Pictures aside, the data must be reproduced exactly.

Collected data entries
+ + + + +
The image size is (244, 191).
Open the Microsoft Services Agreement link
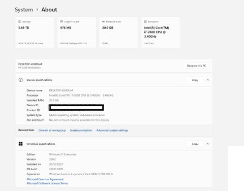[x=45, y=179]
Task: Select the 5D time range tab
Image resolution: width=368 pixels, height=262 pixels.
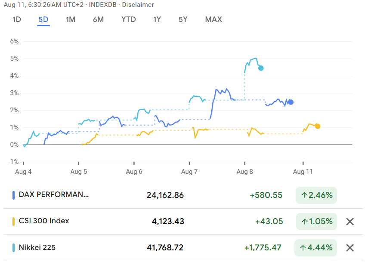Action: pyautogui.click(x=43, y=19)
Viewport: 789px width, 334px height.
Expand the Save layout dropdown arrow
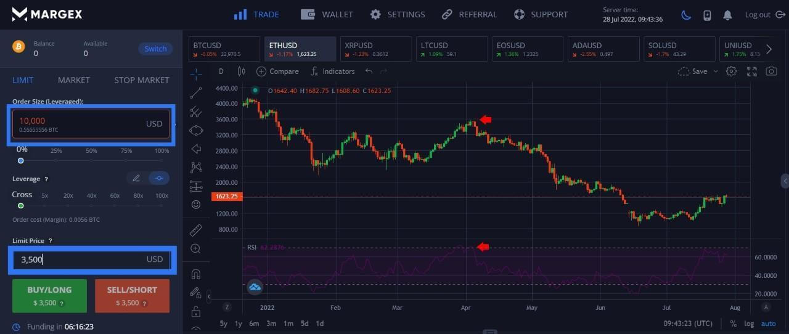(x=716, y=71)
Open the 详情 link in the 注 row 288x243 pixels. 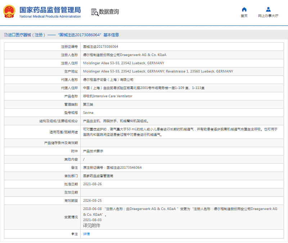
+ + + + +
• YOUR SOLUTION:
The image size is (244, 191).
Open the Microsoft Services Agreement link
[x=45, y=179]
Task: Select the 5D time range tab
Image resolution: width=368 pixels, height=262 pixels.
Action: pyautogui.click(x=43, y=19)
Viewport: 789px width, 334px height.
Expand the Save layout dropdown arrow
(x=716, y=71)
Open the 详情 link in the 注 row 288x243 pixels. 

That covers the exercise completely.